確定給付年金と基準死亡率
- 基準死亡率とは
会社員や公務員が老後の生活資金を準備するため、企業年金制度は欠かせないものとなっています。企業年金には、将来受け取れる年金額があらかじめ決まっている確定給付型と、運用実績によって将来の年金額が変わる確定拠出型があります。
基準死亡率は、このうち確定給付型の企業年金において、将来の年金支給額を計算する上で重要な役割を果たします。簡単に言うと、加入者が将来どのくらい長生きするかを予測するために用いられる死亡率のことです。

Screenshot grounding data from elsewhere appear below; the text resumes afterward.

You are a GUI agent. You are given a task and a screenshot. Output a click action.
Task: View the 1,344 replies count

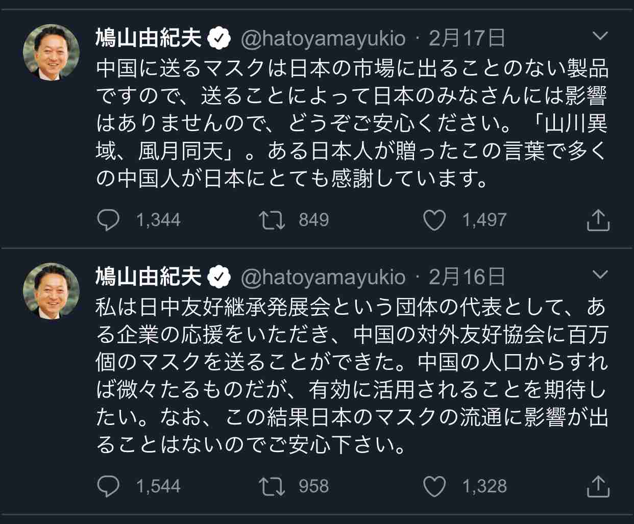click(x=158, y=220)
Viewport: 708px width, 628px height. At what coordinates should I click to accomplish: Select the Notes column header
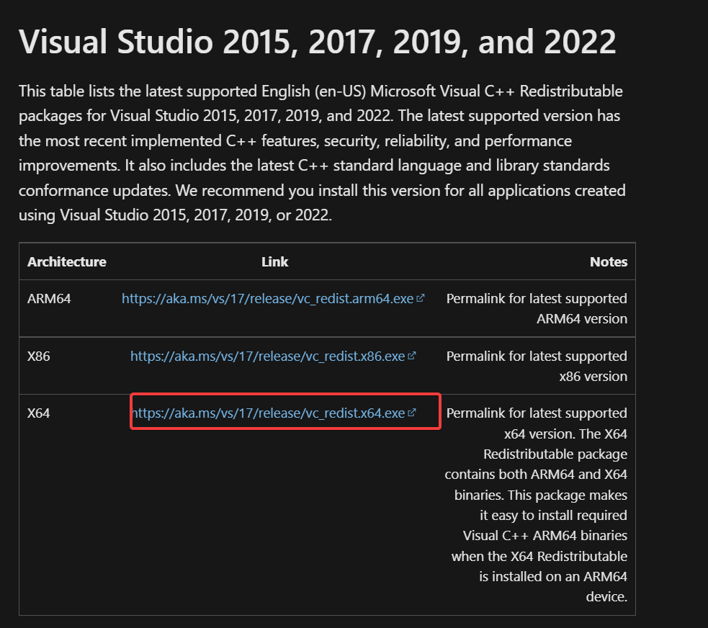click(609, 261)
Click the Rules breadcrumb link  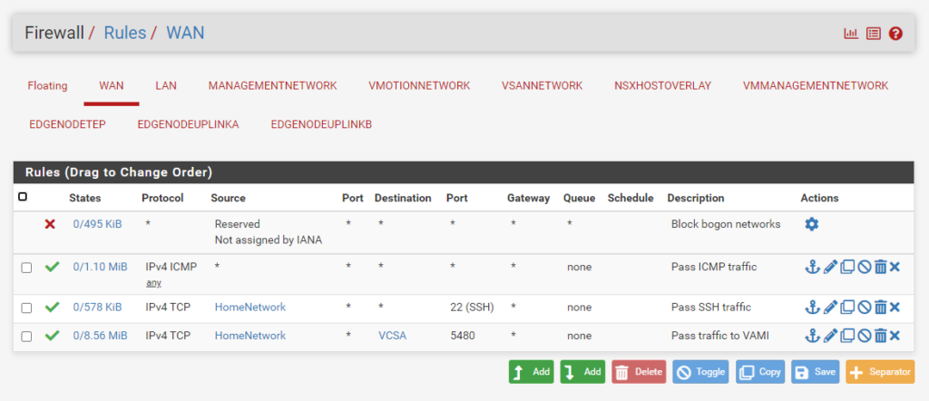(x=125, y=34)
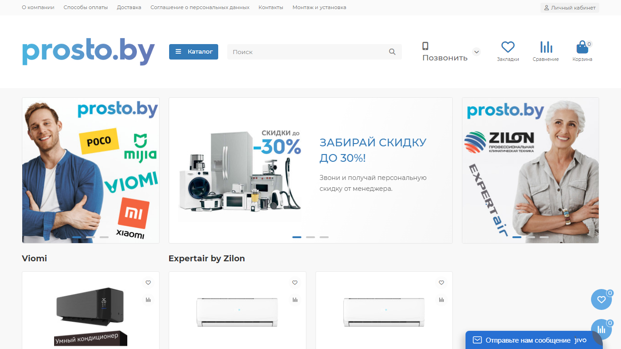Click the phone icon above Позвонить

pos(426,46)
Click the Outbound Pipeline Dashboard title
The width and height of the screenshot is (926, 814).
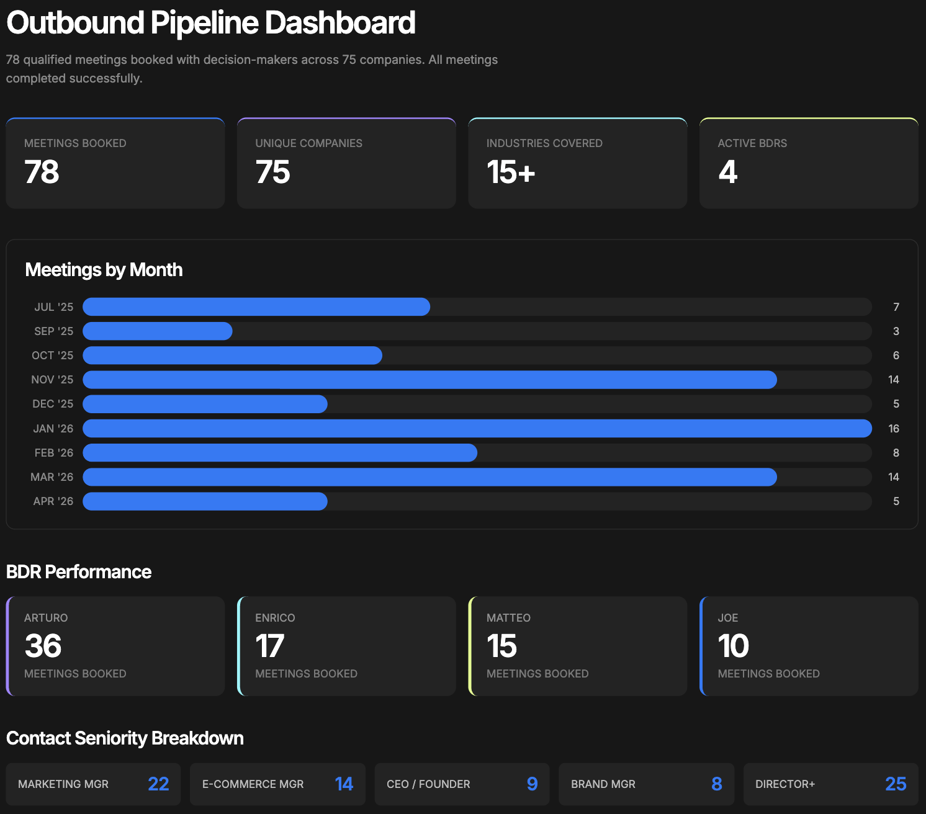[210, 23]
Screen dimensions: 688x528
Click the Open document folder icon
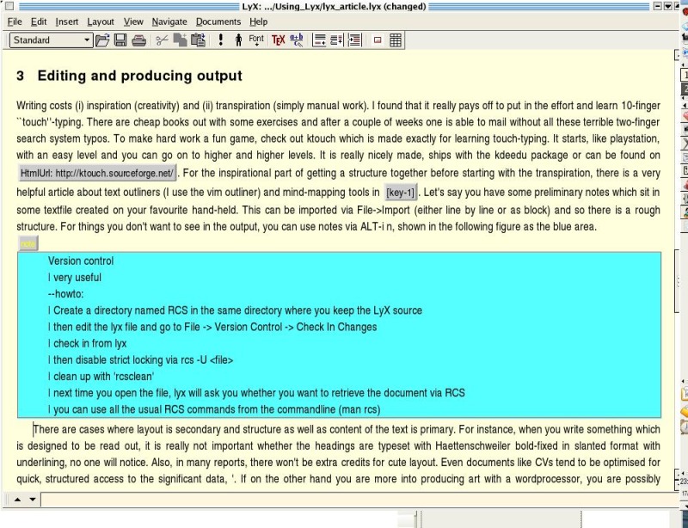(x=102, y=40)
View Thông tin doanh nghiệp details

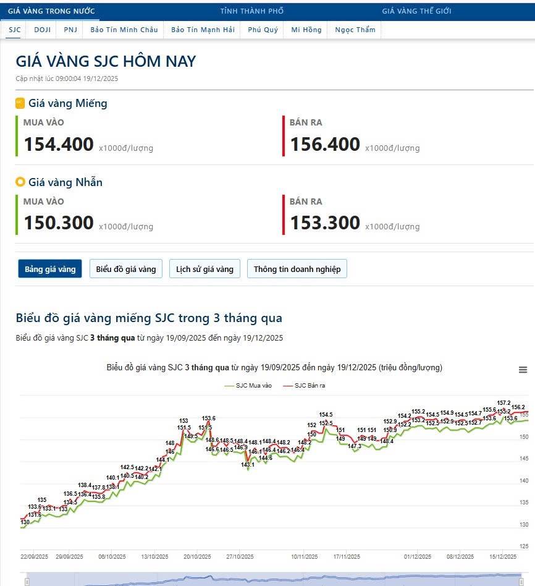297,269
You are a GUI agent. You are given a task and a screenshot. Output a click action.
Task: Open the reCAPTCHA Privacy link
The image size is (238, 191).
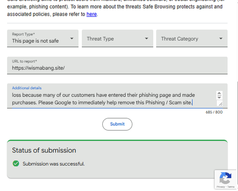[220, 187]
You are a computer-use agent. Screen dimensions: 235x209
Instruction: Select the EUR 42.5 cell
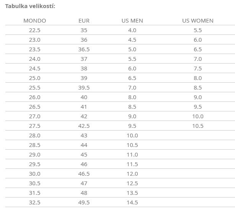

例えば、同じ年齢の二人の加入者がいたとして、一人は平均寿命まで生き、もう一人はそれよりも長生きした場合、長生きした加入者の方がより長く年金を受け取ることになります。企業は、このような場合にも備えて、加入者の平均寿命を考慮しながら、年金原資をどのくらい準備しておく必要があるかを計算しなければなりません。この計算に用いられるのが基準死亡率です。
基準死亡率は、厚生労働省が公表している「標準生命表」などの統計データに基づいて算出されます。標準生命表は、年齢ごとの死亡率をまとめたもので、過去の死亡統計などを基に作成されます。企業は、この標準生命表を参考にしながら、自社の加入者の年齢や性別などを考慮して、適切な基準死亡率を設定します。
このように、基準死亡率は、確定給付型企業年金の運営において非常に重要な役割を担っています。将来の年金支給額を予測し、適切な年金原資を準備するために、欠かせない要素と言えるでしょう。